• Work task:
Your task is to copy every line of the entries that contains "hecta".

Start of Records provided

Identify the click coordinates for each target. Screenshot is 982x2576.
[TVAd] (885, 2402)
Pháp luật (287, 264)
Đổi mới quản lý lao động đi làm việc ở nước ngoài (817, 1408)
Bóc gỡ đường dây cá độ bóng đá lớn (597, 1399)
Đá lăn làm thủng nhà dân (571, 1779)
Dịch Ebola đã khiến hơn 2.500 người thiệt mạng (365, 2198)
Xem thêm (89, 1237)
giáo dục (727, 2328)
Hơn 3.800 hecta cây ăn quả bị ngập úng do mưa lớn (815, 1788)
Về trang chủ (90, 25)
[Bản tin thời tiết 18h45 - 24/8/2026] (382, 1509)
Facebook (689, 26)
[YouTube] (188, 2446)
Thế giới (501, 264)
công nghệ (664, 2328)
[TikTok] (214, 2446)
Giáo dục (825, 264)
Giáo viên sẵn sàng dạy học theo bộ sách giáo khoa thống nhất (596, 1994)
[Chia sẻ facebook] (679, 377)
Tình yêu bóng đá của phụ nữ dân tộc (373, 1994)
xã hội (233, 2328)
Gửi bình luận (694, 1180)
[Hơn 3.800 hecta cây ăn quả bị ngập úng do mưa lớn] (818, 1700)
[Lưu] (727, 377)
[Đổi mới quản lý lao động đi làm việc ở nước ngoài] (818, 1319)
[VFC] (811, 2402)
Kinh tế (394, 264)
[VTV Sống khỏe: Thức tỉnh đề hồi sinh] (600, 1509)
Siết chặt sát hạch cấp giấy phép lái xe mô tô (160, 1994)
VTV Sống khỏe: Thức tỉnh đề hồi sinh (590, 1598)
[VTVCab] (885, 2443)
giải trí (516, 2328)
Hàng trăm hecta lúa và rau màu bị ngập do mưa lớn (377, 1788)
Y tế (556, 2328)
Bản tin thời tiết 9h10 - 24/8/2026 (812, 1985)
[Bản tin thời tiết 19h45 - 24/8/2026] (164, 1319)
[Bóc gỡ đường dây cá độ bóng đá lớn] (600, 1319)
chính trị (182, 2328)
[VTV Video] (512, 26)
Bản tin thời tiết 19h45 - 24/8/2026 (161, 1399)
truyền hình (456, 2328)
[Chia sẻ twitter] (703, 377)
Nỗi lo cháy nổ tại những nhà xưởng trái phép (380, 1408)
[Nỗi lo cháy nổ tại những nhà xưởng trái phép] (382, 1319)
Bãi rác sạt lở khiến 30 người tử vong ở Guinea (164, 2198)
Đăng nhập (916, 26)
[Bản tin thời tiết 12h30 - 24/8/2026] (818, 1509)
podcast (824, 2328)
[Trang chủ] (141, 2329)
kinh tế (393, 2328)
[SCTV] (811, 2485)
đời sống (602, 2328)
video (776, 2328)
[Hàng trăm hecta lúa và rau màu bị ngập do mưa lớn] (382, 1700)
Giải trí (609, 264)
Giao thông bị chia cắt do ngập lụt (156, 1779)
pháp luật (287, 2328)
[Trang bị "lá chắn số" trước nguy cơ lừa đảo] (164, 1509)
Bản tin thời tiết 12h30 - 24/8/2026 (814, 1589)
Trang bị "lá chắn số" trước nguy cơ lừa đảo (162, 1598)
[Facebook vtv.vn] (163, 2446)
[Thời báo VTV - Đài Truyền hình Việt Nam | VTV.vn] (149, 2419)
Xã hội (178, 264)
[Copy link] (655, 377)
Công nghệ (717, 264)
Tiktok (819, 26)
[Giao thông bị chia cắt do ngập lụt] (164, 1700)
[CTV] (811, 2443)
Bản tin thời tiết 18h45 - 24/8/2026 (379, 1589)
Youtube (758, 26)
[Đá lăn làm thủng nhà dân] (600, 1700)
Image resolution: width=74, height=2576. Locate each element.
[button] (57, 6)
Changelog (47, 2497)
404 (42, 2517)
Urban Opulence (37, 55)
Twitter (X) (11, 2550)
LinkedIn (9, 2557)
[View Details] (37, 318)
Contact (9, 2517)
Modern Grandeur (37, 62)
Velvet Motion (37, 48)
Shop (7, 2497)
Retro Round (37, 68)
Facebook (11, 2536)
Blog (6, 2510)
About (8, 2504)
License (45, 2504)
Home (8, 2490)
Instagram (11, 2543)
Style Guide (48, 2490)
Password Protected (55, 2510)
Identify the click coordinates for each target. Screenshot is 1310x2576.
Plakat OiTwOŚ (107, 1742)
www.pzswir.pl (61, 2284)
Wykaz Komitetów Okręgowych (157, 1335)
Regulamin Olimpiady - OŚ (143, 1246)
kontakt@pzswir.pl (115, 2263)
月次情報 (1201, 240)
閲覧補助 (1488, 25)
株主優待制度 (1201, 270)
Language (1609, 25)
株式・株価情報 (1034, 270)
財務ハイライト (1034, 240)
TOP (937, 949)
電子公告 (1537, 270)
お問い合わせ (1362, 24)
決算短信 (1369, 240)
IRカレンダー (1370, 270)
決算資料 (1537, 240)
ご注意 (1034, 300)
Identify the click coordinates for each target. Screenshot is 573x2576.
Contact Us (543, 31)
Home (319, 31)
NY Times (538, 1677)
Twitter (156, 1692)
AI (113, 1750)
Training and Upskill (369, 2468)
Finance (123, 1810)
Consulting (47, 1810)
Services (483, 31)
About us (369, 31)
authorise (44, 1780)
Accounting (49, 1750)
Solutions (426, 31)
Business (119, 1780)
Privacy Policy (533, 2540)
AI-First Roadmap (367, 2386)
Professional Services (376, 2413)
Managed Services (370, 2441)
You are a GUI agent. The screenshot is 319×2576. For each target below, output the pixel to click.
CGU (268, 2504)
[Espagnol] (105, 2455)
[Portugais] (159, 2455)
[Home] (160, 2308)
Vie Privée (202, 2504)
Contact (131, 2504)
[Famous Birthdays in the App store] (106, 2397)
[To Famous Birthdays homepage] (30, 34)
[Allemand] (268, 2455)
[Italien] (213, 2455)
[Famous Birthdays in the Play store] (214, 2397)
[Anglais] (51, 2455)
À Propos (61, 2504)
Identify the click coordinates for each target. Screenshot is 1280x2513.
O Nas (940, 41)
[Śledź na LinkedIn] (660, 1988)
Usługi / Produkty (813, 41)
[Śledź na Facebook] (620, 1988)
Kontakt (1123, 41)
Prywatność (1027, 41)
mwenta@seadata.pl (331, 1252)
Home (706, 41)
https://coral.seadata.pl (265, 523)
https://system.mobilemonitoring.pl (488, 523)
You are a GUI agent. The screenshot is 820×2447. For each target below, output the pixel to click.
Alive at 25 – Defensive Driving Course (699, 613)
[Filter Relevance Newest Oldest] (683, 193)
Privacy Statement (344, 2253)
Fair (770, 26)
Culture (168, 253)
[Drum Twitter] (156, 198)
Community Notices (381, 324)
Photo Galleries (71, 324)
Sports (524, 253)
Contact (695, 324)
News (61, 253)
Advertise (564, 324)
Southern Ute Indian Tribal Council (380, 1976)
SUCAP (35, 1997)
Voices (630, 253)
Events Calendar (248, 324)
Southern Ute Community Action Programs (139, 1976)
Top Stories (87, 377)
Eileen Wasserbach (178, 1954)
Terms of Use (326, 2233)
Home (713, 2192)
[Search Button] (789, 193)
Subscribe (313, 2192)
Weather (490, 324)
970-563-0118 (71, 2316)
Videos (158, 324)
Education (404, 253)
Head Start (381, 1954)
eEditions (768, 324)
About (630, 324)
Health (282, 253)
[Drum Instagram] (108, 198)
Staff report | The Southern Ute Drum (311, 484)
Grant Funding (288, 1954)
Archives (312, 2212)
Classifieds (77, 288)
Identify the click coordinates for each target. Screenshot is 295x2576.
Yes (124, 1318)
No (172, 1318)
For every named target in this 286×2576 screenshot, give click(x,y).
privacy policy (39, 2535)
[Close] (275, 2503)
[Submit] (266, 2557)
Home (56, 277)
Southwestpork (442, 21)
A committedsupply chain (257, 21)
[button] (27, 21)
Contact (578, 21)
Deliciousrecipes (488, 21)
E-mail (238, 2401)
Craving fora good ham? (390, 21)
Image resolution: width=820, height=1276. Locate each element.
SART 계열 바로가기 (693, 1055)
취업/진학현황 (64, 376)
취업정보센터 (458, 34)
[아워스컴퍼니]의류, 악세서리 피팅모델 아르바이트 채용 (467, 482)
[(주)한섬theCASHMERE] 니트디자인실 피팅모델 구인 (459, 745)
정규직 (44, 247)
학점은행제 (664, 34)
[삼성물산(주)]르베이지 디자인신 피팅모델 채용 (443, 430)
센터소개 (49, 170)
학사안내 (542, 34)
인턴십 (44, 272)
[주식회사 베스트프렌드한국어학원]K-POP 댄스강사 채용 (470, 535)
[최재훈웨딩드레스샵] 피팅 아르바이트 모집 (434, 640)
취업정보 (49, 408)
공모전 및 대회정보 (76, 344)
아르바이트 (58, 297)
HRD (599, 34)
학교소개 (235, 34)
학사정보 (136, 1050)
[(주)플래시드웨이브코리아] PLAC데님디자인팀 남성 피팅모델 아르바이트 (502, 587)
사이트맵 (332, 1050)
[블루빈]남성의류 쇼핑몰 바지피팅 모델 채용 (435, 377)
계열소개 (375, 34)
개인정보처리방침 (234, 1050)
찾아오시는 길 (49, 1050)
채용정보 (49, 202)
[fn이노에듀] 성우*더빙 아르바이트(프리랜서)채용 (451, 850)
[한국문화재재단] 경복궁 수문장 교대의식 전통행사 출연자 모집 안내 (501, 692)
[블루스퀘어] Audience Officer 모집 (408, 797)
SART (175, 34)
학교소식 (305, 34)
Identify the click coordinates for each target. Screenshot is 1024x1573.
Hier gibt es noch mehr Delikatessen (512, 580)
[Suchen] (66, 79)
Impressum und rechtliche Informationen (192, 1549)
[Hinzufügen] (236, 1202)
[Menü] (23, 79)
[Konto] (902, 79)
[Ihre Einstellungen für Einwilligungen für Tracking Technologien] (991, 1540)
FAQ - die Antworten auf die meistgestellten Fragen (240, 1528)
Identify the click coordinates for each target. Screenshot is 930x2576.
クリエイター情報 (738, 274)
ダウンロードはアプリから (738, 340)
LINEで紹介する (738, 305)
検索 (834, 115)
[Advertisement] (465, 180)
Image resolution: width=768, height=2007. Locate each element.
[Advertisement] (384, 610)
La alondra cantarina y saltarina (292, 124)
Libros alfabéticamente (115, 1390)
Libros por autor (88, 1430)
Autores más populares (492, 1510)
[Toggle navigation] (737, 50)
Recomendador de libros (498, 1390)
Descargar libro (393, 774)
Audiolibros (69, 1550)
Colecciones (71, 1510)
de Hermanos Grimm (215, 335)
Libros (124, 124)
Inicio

End of Records provided

• Answer section:
Hơn 3.800 hecta cây ăn quả bị ngập úng do mưa lớn (815, 1788)
[Hơn 3.800 hecta cây ăn quả bị ngập úng do mưa lớn] (818, 1700)
Hàng trăm hecta lúa và rau màu bị ngập do mưa lớn (377, 1788)
[Hàng trăm hecta lúa và rau màu bị ngập do mưa lớn] (382, 1700)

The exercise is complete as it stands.